Crowley had avoided the bookshop since The Incident, as he referred to it in his head, because he wasn't sure he could bear to be there without… well. He refused to let his thoughts go to Aziraphale most of the time, knowing that he could never, would never, get over the angel leaving.

After everything Crowley had done for Aziraphale, everything he'd said in those last few minutes in the bookshop… Crowley's world had come crashing down around his feet while the angel, his angel, had fucked off to Heaven, the one place he could never follow.

Crowley would have gone to the ends of the Earth, the galaxy, the universe for Aziraphale. He had even been willing to go back to Heaven and suffer the threat of torture and eventual death, twice, to save him. He would have done anything for Aziraphale… except go back for good.

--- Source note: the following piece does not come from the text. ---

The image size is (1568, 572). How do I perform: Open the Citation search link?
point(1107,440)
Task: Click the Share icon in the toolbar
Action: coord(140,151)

How could Aziraphale think he would ever want to go back there and become an angel again after what Heaven had done to him? After what they had repeatedly threatened to do to him and Aziraphale simply because they gave a damn about the humans and the earth? He would rather spend the rest of eternity in the depths of Hell than ever be an angel again.

Crowley, for once, let those thoughts run through his head as he drove through London, trying to escape the solitude of his bare flat. He didn't even realize where he was going until he pulled up onto the curb in front of A. Z. Fell and Co. bookshop.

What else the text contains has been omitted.